This takes us beyond the study of how “Josephan” or “Eusebian” the “sophos aner” description is. But to stick with this digression for a moment – – –

There is a closely related passage by Eusebius in Adversus Hieroclem (chapter IV) that reads to me as if it is a very template of the TF. The words in black type are those of Eusebius, and those in the blue-green are from the TF:

IF then we may be permitted to contrast the reckless and easy credulity which he goes out of his way to accuse us of, with the accurate and well-founded judgment on particular points of the Lover of Truth, let us ask at once,

not which of them was the more divine nor in what capacity one worked more wondrous and numerous miracles than the other ;

Now there was about this time Jesus, a wise man, if it be lawful to call him a man; for he was a doer of wonderful works,

nor let us lay stress on the point that our Saviour and Lord Jesus Christ was the only man of whom it was prophesied, thanks to their divine inspiration, by Hebrew sages who lived far back thousands of years ago, that he should once come among mankind ;

He was the Christ . . . . as the divine prophets had foretold these and ten thousand other wonderful things concerning him.

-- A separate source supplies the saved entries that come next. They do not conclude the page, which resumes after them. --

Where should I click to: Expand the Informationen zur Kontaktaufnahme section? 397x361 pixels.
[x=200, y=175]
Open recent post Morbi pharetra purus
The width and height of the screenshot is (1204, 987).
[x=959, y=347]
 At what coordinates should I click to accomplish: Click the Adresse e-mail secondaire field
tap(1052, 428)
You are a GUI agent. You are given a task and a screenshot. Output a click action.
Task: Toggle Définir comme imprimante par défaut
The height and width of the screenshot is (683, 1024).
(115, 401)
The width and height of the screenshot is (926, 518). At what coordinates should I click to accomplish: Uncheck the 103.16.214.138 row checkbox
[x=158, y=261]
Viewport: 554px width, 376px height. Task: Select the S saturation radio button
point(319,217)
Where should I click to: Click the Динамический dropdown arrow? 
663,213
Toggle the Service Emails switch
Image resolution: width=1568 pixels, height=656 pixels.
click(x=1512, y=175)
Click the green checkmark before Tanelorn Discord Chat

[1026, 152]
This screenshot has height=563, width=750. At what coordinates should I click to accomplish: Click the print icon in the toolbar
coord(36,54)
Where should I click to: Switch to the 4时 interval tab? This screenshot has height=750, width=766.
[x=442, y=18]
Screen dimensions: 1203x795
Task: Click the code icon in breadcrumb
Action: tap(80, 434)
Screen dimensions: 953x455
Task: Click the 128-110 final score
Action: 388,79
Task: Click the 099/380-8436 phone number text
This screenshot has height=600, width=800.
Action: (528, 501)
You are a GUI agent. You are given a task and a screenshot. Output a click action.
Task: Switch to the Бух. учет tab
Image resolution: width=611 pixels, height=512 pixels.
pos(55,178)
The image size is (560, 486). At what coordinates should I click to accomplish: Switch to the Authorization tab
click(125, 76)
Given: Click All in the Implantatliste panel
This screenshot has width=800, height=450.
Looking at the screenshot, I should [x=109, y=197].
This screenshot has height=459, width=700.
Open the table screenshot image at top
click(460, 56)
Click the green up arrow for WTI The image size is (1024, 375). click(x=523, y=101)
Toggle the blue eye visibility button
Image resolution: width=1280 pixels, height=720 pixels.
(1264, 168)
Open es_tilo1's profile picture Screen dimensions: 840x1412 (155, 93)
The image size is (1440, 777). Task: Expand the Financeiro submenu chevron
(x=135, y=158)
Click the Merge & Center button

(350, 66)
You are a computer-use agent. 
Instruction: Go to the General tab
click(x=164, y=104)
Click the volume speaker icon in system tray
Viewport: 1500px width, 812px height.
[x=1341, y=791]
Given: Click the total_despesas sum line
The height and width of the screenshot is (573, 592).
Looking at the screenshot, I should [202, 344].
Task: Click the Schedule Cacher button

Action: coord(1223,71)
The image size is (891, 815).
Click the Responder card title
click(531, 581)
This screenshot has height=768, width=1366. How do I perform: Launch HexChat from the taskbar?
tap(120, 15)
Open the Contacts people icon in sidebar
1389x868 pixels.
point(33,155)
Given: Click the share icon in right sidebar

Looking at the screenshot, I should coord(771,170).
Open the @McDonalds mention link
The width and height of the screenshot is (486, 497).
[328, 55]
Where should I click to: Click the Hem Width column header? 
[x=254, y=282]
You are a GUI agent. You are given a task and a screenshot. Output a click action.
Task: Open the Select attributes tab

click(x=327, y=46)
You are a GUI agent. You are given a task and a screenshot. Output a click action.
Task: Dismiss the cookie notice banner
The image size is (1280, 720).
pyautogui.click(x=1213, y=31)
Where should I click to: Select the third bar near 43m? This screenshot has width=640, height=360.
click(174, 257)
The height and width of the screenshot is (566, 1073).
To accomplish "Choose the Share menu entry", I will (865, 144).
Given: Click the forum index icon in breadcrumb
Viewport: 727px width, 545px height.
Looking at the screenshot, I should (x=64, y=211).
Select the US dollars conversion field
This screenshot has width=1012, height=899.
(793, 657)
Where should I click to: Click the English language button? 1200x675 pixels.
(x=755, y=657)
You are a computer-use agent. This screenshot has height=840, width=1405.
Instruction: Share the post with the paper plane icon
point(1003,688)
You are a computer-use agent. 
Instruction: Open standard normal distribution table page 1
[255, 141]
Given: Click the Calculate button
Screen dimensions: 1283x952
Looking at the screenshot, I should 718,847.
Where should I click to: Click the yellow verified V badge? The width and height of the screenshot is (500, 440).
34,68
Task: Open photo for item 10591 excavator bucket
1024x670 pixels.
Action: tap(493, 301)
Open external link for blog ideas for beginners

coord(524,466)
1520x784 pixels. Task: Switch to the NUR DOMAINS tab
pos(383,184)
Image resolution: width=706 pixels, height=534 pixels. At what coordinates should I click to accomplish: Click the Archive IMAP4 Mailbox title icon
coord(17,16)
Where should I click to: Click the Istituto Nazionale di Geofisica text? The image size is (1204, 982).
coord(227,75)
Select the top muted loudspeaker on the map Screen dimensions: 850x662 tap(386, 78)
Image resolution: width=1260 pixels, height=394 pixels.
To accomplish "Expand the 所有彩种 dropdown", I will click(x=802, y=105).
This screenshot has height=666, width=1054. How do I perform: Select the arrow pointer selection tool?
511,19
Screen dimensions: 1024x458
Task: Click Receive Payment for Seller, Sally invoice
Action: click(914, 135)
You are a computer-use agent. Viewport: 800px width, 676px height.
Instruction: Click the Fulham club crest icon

nor on the fact that he converted to his own scheme of divine teaching so many people ; nor that he formed a group of genuine and really sincere disciples, of whom almost without exaggeration it can be said that they were prepared to lay down their lives for his teaching at a moment’s call ;

a teacher of such men as receive the truth with pleasure. . . . those that loved him at the first did not forsake him

nor that he alone established a school of sober and chaste living which has survived him all along ;

And the tribe of Christians, so named from him, are not extinct at this day.

nor that by his peculiar divinity and virtue he saved the whole inhabited world, and still rallies to his divine teaching races from all sides by tens of thousands ;

He drew over to him both many of the Jews and many of the Gentiles.

nor that he is the only example of a teacher who, after being treated as an enemy for so many years, I might almost say, by all men, subjects and rulers alike, has at last triumphed and shown himself far mightier, thanks to his divine and mysterious power, than the infidels who persecuted him so bitterly, those who in their time rebelled against his divine teaching being now easily won over by him, while the divine doctrine which he firmly laid down and handed on has come to prevail for ages without end all over the inhabited world ; nor that even now he displays the virtue of his godlike might in the expulsion, by the mere invocation of his mysterious name, of sundry troublesome and evil demons which beset men’s bodies and souls, as from our own experience we know to be the case.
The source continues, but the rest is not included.